It was denial, but he had other things to worry about. The medication helped but left him in a fog, like he had to fight a battle of wills just to be able to read and write, to speak in complete sentences.
“You heard the report I gave,” Adechike said. “He was attacked! It’s a miracle he’s alive.”
“Hold steady,” Ojo whispered. “Let them be.”
Sweat soaked his robes and the mass of bandages around his arm. His mouth felt like it was stuffed with cotton, but he struggled through, over-enunciating.
“I understand that Adechike has provided reports during my absence. What news from the front?”
Guildmaster Nenge spoke through a scowl, her hair perfectly coiffed, her robes immaculate. “The Mertikan fleet has captured two supply ships and sent two cruisers limping home.” She glanced down at a report. “We’ve lost eighty marines, over two hundred sailors, and three bladecrafters in skirmishes so far.

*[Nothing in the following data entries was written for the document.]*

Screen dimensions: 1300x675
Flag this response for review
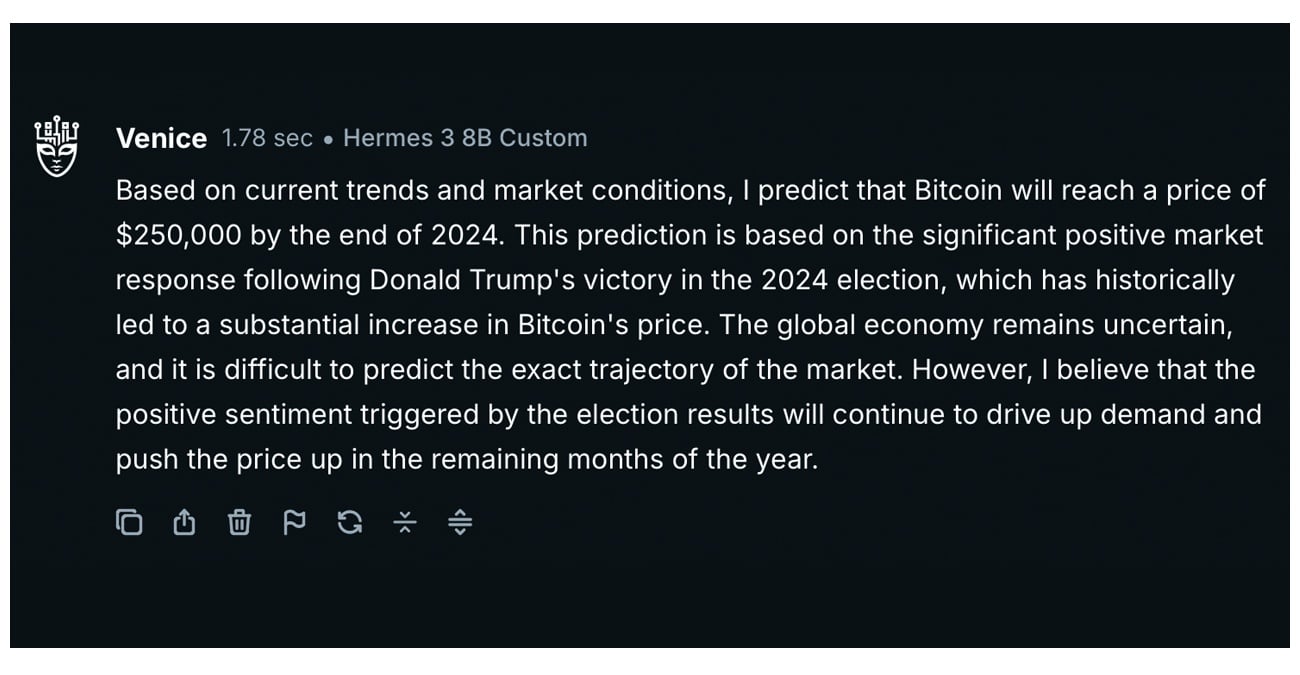click(294, 522)
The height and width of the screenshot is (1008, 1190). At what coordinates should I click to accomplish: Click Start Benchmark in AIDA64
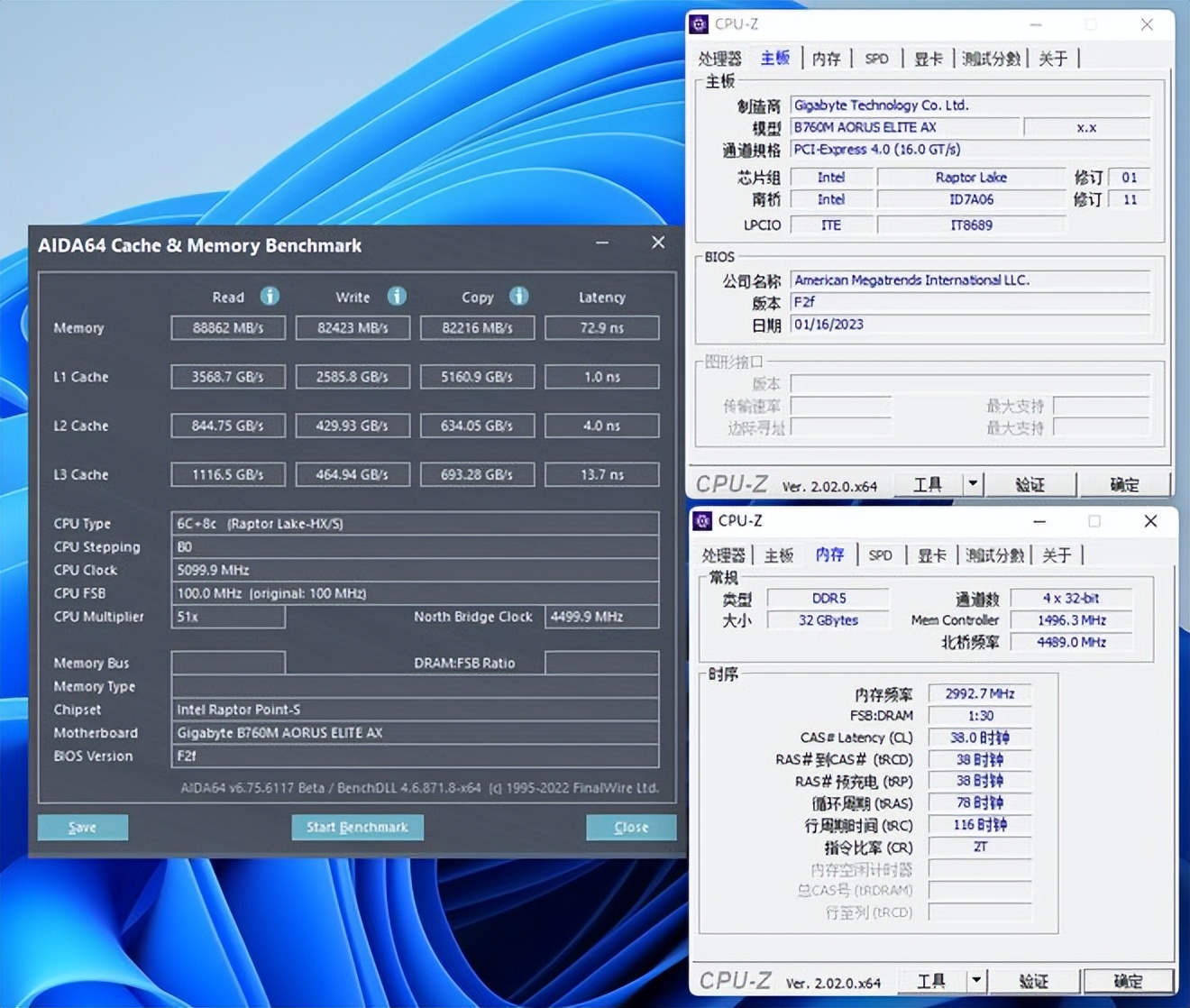point(357,826)
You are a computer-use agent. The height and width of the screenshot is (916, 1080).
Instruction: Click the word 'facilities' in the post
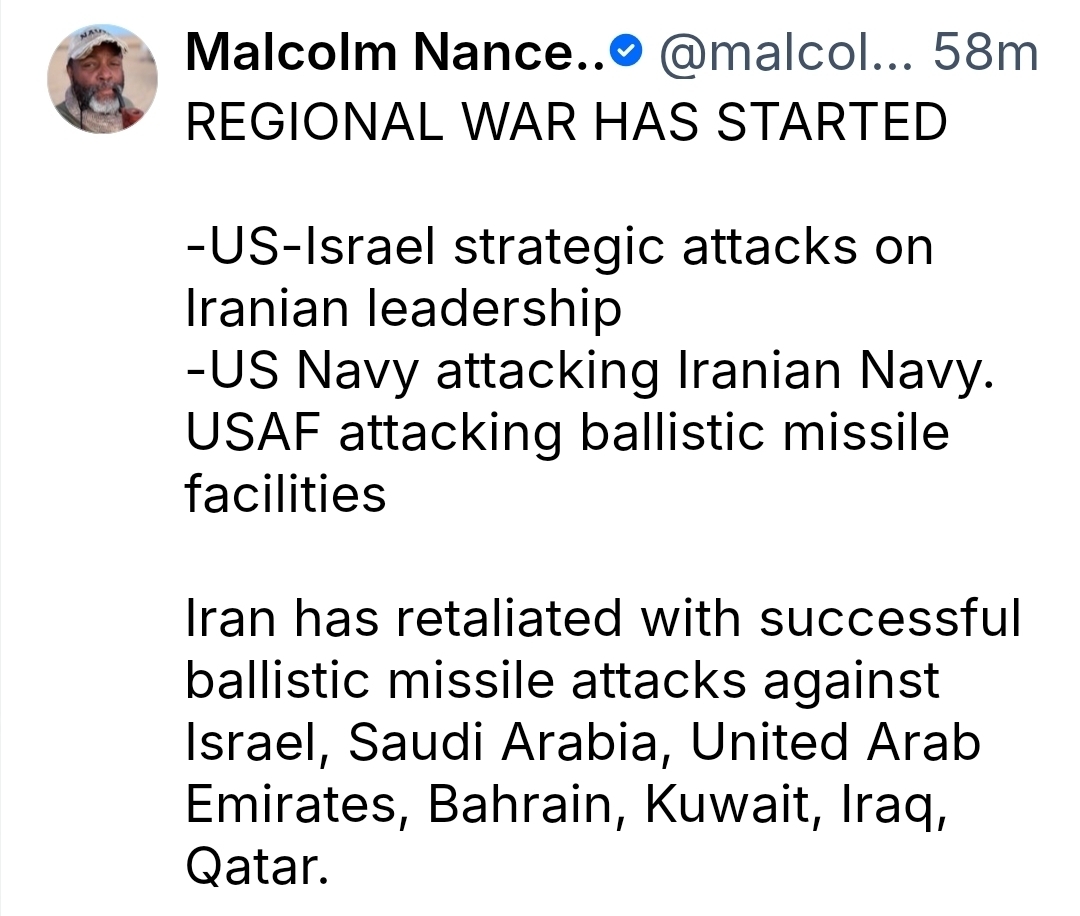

Without relief from the Vanians, our line would have collapsed a week ago. The dreadnought has been boxed in by a dozen ships. We’ve found no other gaps in their line, even with assistance from the Vanian fleet.”
Guildmaster Edokwe’s nostrils flared. “Mertika was ready for this, and they’re making us pay for every league of space we take.”
Izebry said, “But take it we will. We’ve already begun strip-mining the Rumikan island to forge the plates for a new wave of ships. The High Skies, a new battleship, will be ready to set sail in a week. Once it is complete, we will commit the reserves to back up the dreadnought. That fleet will break the Mertikan line and seize another island from Rumika, while ground troops search for the elusive scientists so that we may gain this Rumikan method.”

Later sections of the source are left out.